I feel hopeless. Needy. Useless. And I don't know what I have to contribute that won't make me feel worse. I see the world in a way that makes me feel like no matter what I do, it will never be enough. And it makes me want to carve out a chunk for myself and shut the world off. At the same time, I am so angry that people do that. That we collectively have decided to do that.

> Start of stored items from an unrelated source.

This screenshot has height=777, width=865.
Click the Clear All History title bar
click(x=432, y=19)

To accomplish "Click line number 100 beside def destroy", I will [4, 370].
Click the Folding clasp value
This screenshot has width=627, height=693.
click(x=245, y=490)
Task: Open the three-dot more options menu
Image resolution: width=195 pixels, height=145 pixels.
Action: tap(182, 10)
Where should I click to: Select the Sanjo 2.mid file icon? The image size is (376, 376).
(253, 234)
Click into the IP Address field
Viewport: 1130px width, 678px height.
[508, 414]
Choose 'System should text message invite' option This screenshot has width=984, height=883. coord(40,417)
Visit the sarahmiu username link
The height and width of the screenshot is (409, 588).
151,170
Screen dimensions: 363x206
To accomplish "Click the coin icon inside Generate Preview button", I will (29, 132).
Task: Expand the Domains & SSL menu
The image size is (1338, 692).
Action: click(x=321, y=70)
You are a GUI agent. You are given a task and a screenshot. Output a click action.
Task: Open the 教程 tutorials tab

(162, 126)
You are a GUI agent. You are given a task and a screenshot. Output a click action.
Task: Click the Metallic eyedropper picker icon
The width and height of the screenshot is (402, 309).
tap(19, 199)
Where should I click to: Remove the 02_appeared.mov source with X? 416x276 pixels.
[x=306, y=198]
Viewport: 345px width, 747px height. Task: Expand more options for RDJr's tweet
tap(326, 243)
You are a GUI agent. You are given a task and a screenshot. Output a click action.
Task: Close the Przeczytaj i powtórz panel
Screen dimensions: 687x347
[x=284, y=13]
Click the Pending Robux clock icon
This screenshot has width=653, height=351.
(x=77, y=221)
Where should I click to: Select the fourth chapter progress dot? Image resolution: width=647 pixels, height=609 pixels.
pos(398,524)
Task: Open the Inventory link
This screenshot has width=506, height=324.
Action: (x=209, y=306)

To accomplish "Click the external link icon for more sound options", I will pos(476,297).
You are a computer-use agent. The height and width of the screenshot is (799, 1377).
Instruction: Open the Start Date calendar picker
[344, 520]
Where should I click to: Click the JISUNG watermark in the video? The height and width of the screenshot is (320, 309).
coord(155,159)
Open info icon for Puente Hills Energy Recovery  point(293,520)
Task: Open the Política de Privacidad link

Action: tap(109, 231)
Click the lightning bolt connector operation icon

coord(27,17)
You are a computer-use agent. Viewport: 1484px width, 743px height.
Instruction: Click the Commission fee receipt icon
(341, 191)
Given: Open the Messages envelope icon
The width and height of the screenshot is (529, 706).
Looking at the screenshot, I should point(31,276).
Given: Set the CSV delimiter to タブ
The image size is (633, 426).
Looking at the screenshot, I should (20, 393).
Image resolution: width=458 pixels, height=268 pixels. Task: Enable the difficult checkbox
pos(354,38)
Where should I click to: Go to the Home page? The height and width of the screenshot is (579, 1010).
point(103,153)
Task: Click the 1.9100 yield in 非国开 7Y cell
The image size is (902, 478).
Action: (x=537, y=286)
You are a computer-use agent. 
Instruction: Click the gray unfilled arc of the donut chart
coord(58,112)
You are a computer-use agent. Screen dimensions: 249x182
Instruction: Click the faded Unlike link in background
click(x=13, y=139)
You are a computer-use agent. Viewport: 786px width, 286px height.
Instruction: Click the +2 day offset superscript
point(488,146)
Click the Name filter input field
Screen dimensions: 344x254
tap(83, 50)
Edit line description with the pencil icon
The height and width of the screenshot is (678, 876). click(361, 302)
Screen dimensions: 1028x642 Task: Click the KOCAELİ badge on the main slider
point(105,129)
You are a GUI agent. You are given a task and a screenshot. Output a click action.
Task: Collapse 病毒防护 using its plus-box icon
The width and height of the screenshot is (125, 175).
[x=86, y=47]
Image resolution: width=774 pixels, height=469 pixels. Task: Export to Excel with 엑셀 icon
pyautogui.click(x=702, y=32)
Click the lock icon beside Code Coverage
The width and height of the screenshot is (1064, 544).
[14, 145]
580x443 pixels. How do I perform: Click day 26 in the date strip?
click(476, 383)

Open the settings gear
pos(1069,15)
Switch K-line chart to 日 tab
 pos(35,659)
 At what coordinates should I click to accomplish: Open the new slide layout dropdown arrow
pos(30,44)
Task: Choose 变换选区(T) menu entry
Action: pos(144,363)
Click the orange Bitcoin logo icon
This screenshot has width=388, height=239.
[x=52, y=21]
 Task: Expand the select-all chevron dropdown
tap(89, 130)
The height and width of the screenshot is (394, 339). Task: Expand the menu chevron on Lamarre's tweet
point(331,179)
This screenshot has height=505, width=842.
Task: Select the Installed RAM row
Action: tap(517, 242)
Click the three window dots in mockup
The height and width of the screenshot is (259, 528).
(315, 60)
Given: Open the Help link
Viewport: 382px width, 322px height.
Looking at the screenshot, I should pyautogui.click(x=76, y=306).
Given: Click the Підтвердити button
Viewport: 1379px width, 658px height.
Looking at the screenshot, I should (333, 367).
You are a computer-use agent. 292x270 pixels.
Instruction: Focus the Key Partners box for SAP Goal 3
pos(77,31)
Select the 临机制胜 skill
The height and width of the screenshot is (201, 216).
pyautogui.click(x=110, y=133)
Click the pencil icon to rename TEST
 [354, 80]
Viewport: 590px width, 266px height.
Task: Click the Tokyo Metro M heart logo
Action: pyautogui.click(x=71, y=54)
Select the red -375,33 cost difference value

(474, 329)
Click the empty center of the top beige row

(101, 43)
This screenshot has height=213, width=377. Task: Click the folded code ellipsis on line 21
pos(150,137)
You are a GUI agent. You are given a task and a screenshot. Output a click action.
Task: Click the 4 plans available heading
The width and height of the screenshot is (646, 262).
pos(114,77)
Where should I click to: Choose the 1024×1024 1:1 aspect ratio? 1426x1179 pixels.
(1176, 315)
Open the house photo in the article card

I am unhappy and the only thing I can think to change that is a relationship, but some days I can barely stand my own company let alone someone else. I also keep assuming that in a few months when school starts it will be better... New people, a structure, a purpose... And yeah maybe I will meet someone. But I've been telling myself these things for so long... And I feel exactly the same way I felt in high school, more experience, more sure that I am capable.... But for what?
I'm sick of myself.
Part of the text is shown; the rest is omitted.